IBM Haifa researchers help organizations and users search for ideas not just keywords
IBM Haifa Labs News Center
If we're searching for knowledge and ideas, why do we keep using keywords to look for information? This question has spurred on extensive work in the area of text analytics, a powerful technology that is enabling users to tap into "unstructured" information and search for concepts rather than keywords. Unstructured information is found in a variety of sources, including images, audio and video files, blogs, and e-mail.
The Unstructured Information Management Architecture (UIMA), developed by IBM Research and available through open source, can process this unstructured information to understand the latent meaning, relationship and relevant facts buried within. UIMA enables software to search and make sense of these disparate forms of data, offering users a more conceptual search.
IBM has made building text analytics applications easier by embedding UIMA into WebSphere Information Integrator OmniFind Edition, the first commercially available software platform for processing content based on the UIMA standard. OmniFind also incorporates retrieval algorithms and capabilities, developed at the Haifa Research Lab.
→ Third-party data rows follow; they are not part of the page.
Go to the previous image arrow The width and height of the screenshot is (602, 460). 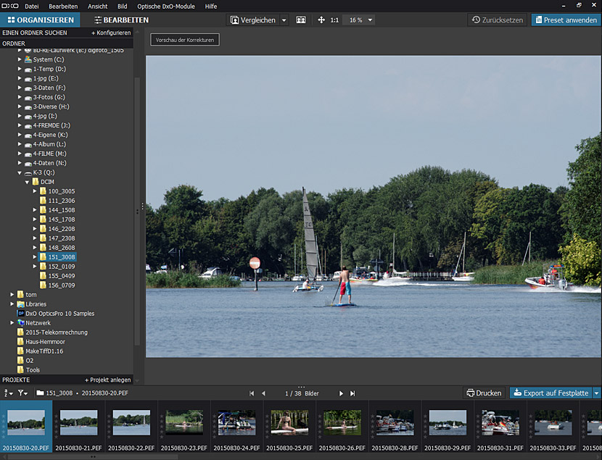(263, 393)
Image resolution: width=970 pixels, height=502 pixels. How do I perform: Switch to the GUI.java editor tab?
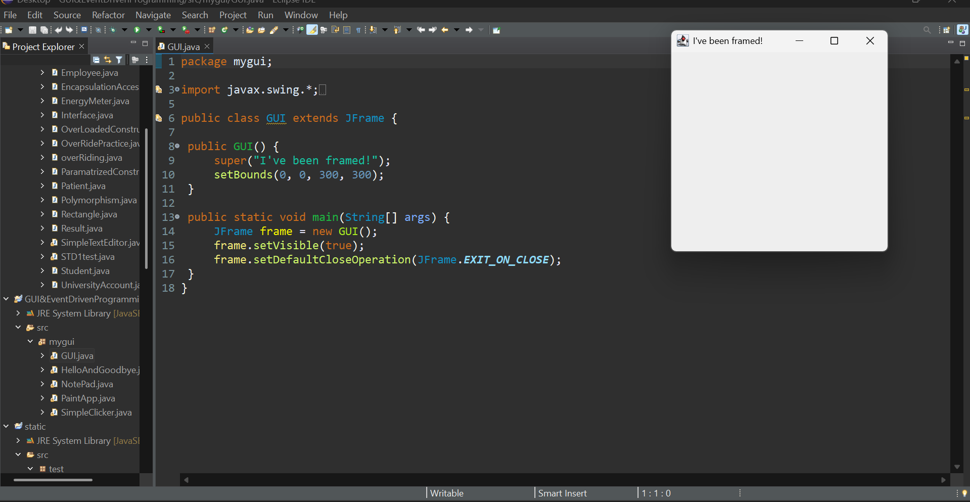[x=183, y=46]
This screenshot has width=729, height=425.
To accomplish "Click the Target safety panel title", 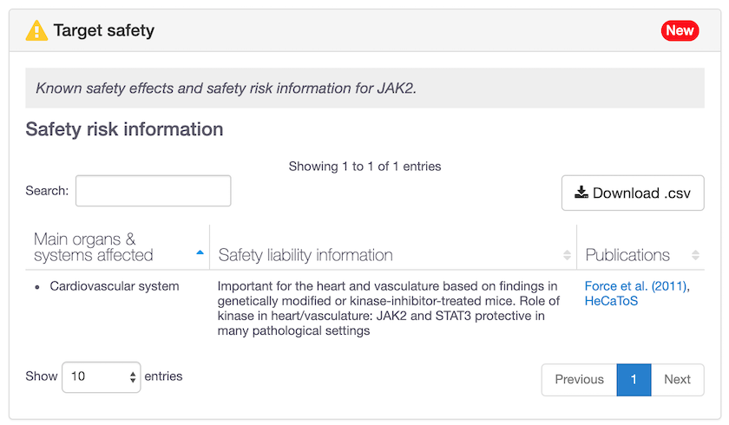I will [x=103, y=31].
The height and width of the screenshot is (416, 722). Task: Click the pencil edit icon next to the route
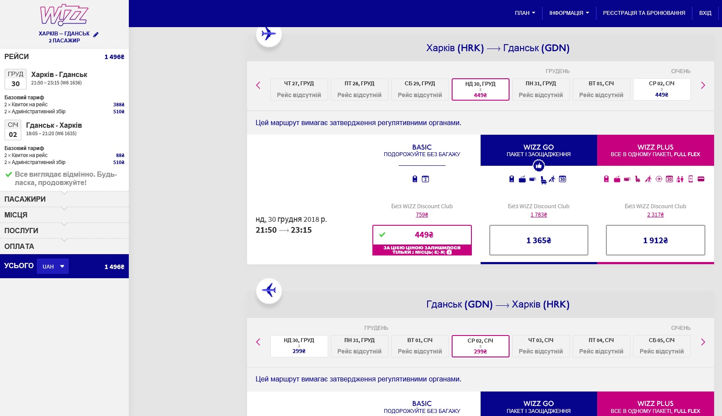pos(96,34)
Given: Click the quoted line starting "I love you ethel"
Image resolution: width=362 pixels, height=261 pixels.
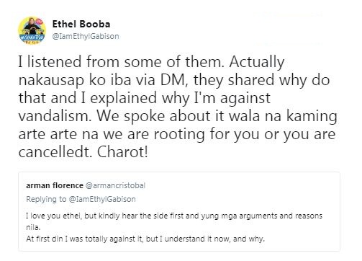Looking at the screenshot, I should 174,216.
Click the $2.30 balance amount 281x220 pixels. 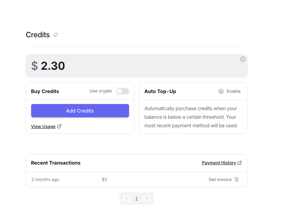53,66
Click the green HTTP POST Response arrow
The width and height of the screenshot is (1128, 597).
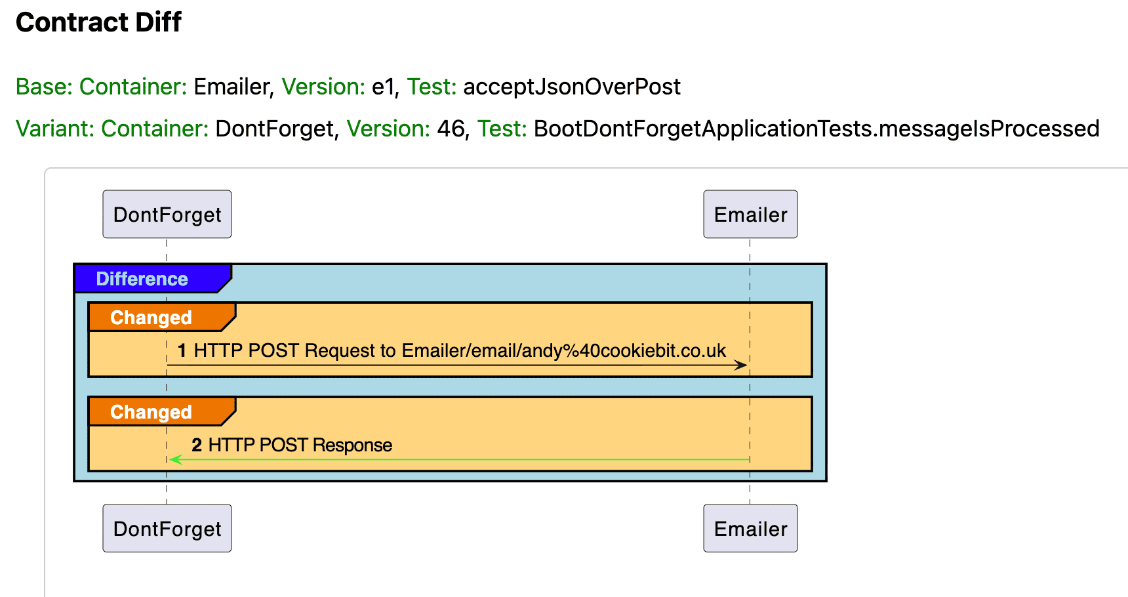(x=459, y=460)
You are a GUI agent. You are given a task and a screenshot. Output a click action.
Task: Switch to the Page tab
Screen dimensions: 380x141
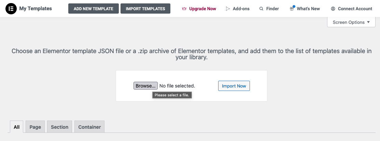[x=35, y=127]
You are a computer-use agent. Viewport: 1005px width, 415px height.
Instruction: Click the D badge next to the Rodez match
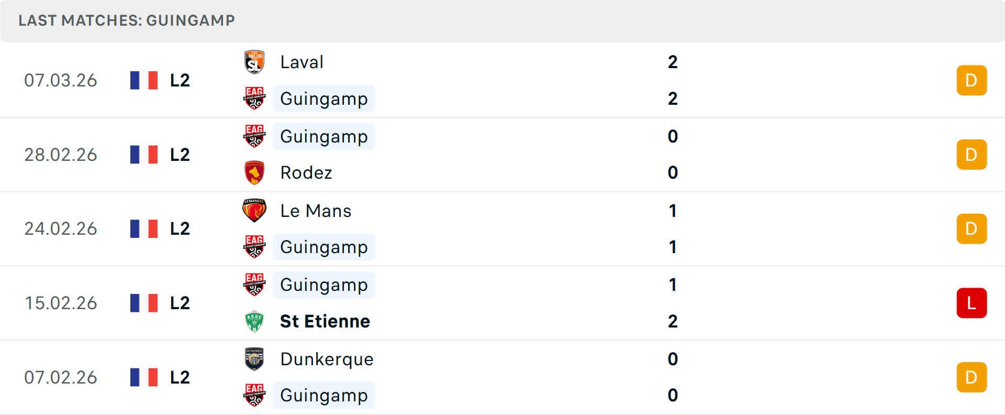pyautogui.click(x=972, y=154)
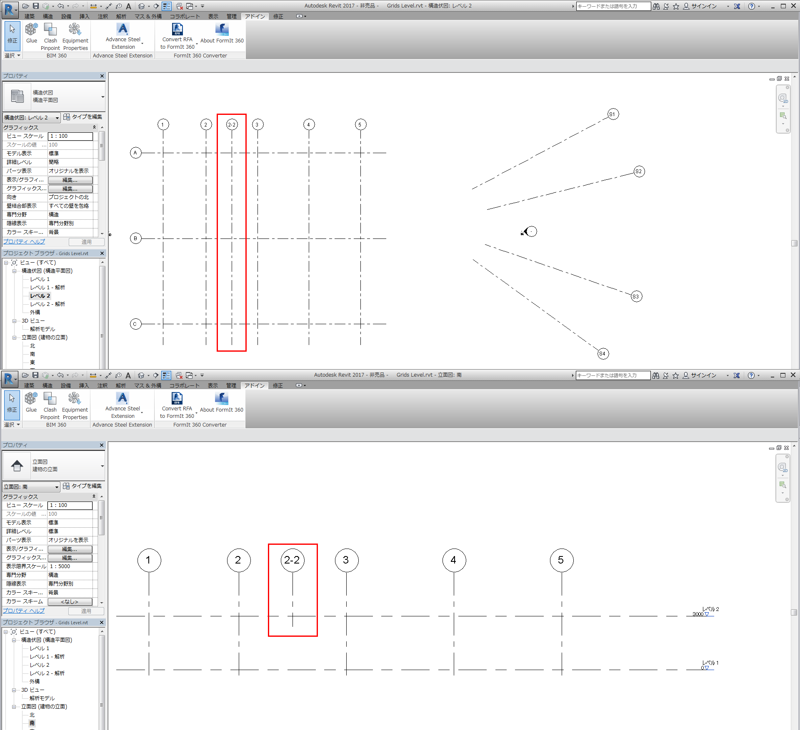Toggle Thin Lines in the lower quick access toolbar
The height and width of the screenshot is (730, 800).
[x=166, y=375]
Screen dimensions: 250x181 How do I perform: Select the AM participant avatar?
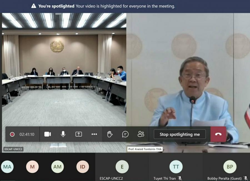[x=58, y=167]
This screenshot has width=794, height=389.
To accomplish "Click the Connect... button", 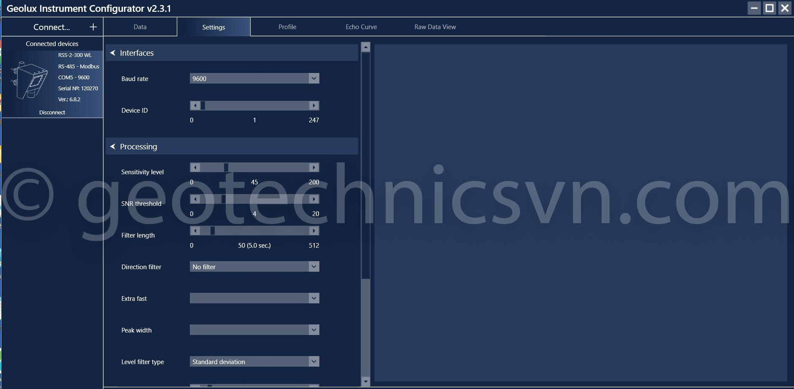I will coord(51,27).
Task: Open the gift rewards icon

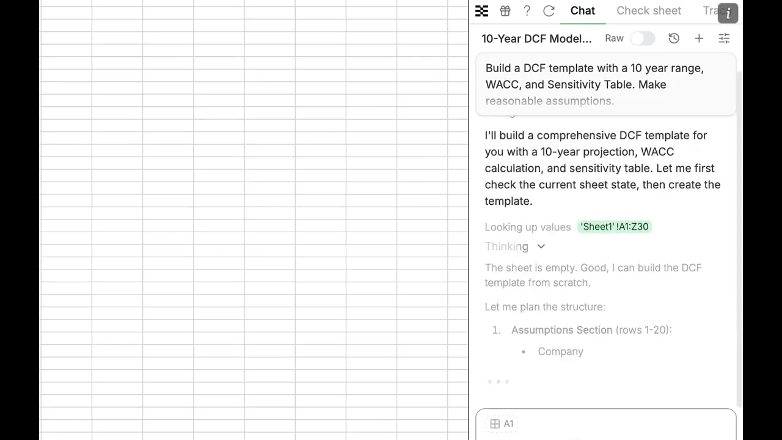Action: coord(505,11)
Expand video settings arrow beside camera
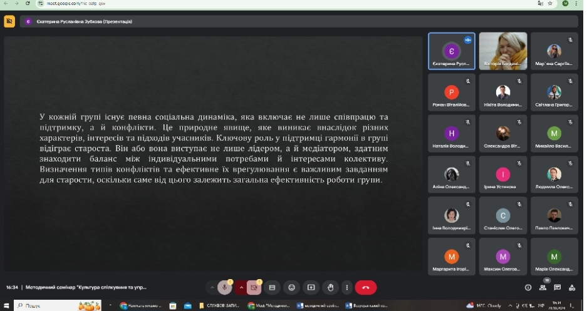The height and width of the screenshot is (311, 587). pos(241,287)
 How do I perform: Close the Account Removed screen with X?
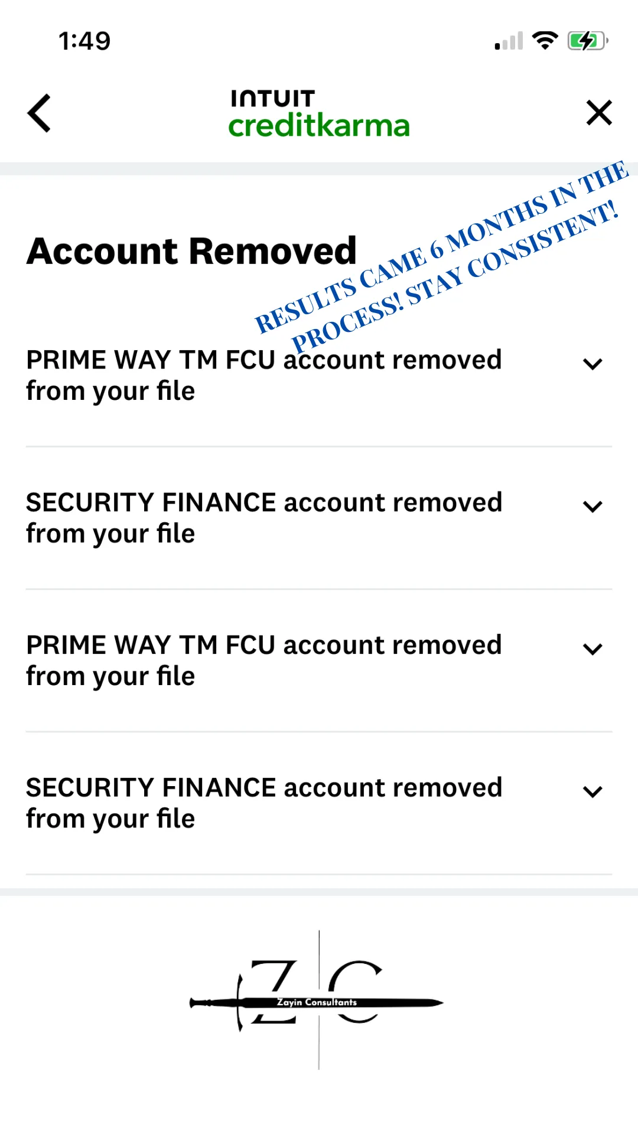coord(599,112)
These capabilities extend the UIMA platform, functioning as a back-end that enables annotated text analytics to be indexed and queried so the information can be retrieved. "OmniFind takes text analytics one step further and enables easy development of applications that can index, query, and retrieve the knowledge," notes Ronny Lempel, Manager of the Information Retrieval group of the IBM Haifa Lab.
Collections of documents are generally indexed and can then be searched using either a specialized query language or some keyword combination. Text analytics provides structure for unstructured content by tagging key concepts, such as persons, organizations, events and relationships between such concepts which are hidden within text. While search looks document by document, text analytics looks at relationships among multiple types of information. Text analytics can also search for concepts and facts, and understand them within the unstructured context. For example, if a user searches for 'leaders of the world', the system will retrieve information on presidents and prime ministers, even if the user-supplied query did not contain these terms.
Text analytics are already proving crucial in early warning systems, call centers, and medical applications, where these solutions are being used to discover relationships between various types of information. One company recently used the UIMA platform to develop a text mining solution that enables auto manufacturers to process unstructured information from warranty claims, maintenance records, repair requests, and call center logs. The information gathered is being used to gain an early warning on product problems. Another company developed a set of text analytics components to uncover hidden patterns and identify potential criminal or terrorist activity. The solution analyzes data such as field analyst reports, ship manifests, and surveillance transcripts, along with public records, news articles, publications, and financial transactions.
"We're doing a lot of work in Haifa to enable advanced semantic search through knowledge and ideas, rather than keywords," states Lempel. Haifa semantic search technology has proved itself in a number of international competitions, such as INEX, where it is being used to search and retrieve semi-structured information from XML documents. The group is also actively involved with the W3C, XML query working group forum for full text search, referred to as XQuery, where the XML query language developed in Haifa could help formulate the world standard for querying semi-structured data over the web.
The evolution of UIMA was augmented through work with the Defense Advanced Research Projects Agency, the central research and development organization for the Department of Defense. Several leading universities and industrial research and development organizations also contributed to UIMA technology. Some of the participating universities, such as Carnegie Mellon, Columbia, Stanford and The University of Massachusetts, are already using UIMA in courses and research projects. The other organizations actively supporting and using UIMA include Science Applications International Corp., BBN Technologies, The Mayo Clinic and MITRE Corp.
More than 15 software vendors announced commercial adoption of UIMA. These companies are expected to deliver UIMA compliant software, solutions or services to address various industry and application specific requirements.